Action by Hency C. Hopkins against James F. A. Clark and others. A judgment in favor of plaintiff, and an order denying a new trial, were reversed by the general term of the court of common pleas. 36 N. Y. Supp. 456. Afterwards a reargument was granted by the appellate division (37 N. Y. Supp. 1146), and on reargument the judgment was affirmed (40 N. Y. Supp. 130). Defendants appeal. Affirmed.

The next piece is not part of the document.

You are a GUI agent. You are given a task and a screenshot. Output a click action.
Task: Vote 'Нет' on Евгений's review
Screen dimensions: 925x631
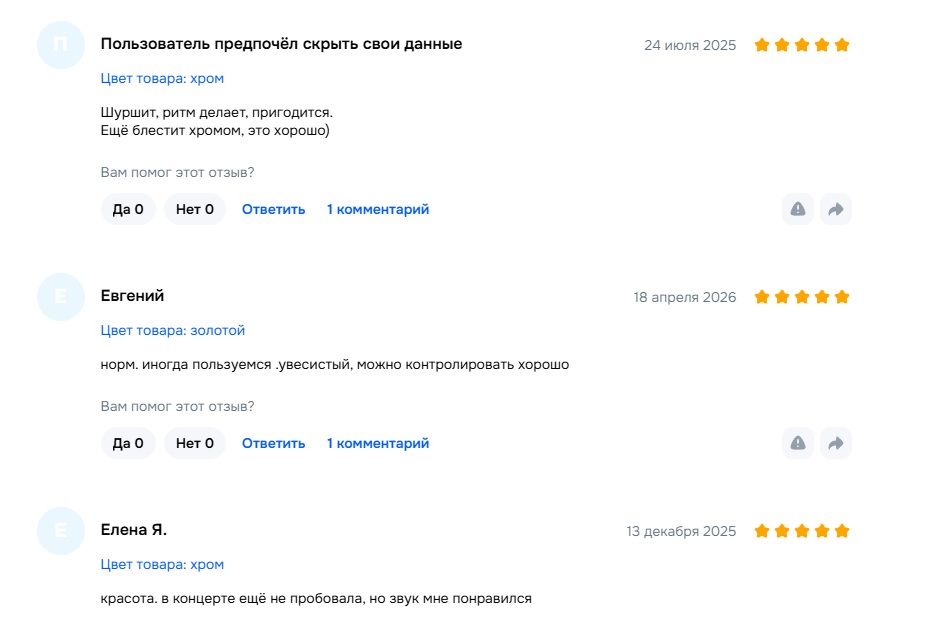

Wallace Macfarlane, for appellants.

Edgar J. Nathan, for respondent.

BARTLETT, J.

The defendants are Boston stockbrokers, and the plaintiff is their customer, residing in Philadelphia. The transactions involved in this suit took place in February, 1893. The defendants on the 17th of February, 1893, purchased for the account of plaintiff $10,000, par value, Reading Railroad third mortgage bonds, at 42. At the time this purchase was made, plaintiff had an open account with the defendants, showing a balance due him of $2,737.41. This action was brought to recover that balance, ignoring the purchase of the Reading bonds, on the theory that it was unauthorized and duly repudiated. The action is defended on two gounds: First, that Campbell, a member of the defendant's firm, was given discretionary authority by plaintiff to make such purchases on his account as he (Campbell) thought would be profitable; second, that the Reading bond purchase was subsequently ratified by Plaintiff. There were but two witnesses sworn,-plaintiff in his own behalf, and defendant Campbell for the defense. The proofs were supplemented by a number of letters that passed between the parties about the time of this transaction. The conflict in the evidence was unusally sharp, and the case was submitted to the jury, who found for the plaintiff. The trial was in the court of common pleas for the city of New York, and the general term affirmed the judgment entered on the verdict just prior to the time when that court ceased to exist. A motion was made for reargument in the supreme court, appellate division, First department, which was granted. On the reargument the judgment was affirmed; Mr. Justice Rumsey writing the opinion, and Justices Patterson and Ingraham concurring; Mr. Justice Williams writing the dissenting opinion, and Presiding Justice Van Brunt concurring. The dissenting justices were of the opinion that the verdict was against the weight of evidence.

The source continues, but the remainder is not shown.